Leavers : what are your hypothetical "bridges too far" - the point at which Brexit becomes unwanted?

I voted leave. I think my reasons are quite different from those of most people. I didn't vote against immigration, or to have an extra £350m spent on the NHS, or any of the other tripe that was circulated by the likes of Farage.

If I'm honest, I feel sorry for the people who bought into any of it. They're victims of a cynical political game played by masters, the mass distribution of mis/disinformation that drowns out the legitimacy of solid information, and of their own lack of intelligence, their own naivete.

I voted leave out of a fundamental disagreement with the political philosophy of the European Union. I disagree with centralised government, bureaucracies, unelected officials, socialism to a degree more than necessary, and I voted out of the political superstate that I predict coming a long way away in the future. I could go into more depth (I don't want anyone to think my reasons are shallow or without justification), but instead of investing my time and going down an off-topic rabbit hole, I would like people to grant, for the sake of argument, that my stance is a principled one worthy of sympathy.

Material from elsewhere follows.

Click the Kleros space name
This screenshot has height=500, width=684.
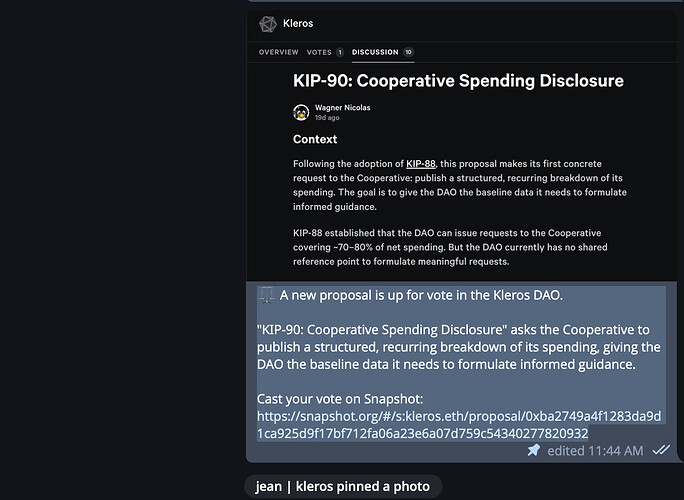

Now, it's very hard to materialise the success or failure of voting for such reasons. I suppose it suffices to know that we as a country are now going down a fundamentally different path to the EU.

I think, however, that the remain side did in fact win the economic argument. A leave vote probably will have a negative impact in many of the ways predicted. However, having said that, I also think that humans, for all their intelligence, cannot predict everything. I suspect there are going to be unforeseen upsides to leaving in real economic terms that will reveal themselves as we readjust ourselves to this new situation. I am sure being in the EU is not the only viable way of existing in the world. Though all this is an aside because I did not, like many people, make a simple utilitarian calculation of better off or worse off. I still voted leave because this was never about economics for me. I didn't vote for myself, if I had then I would have voted remain for the more comfortable economy and the free movement. Nor did I vote for my fellow countryman, for the same reasons.

Whether or not my vote was the right one I will never live long enough to see, and it can only really be validated by the hindsight of history. I wanted to see our fate diverge from that of the EU. I made my decision on behalf of the unborn. My thinking is not a two year recession, nor a five year disintegration from the EU, nor a decade long negotiation process of trade deals, nor about my pension or yours, nor about whether in the long run I will have more money in my pocket because of it. I'm thinking long, long-term. Britain is going to outlive all of us, and our children. It will be here longer than a hundred years, and given the political, economic, and national integration of the EU member states in only the last few decades, I can see what I perceive to be a major problem only getting far worse.

I'm willing to incur short-term damage in order to avoid that.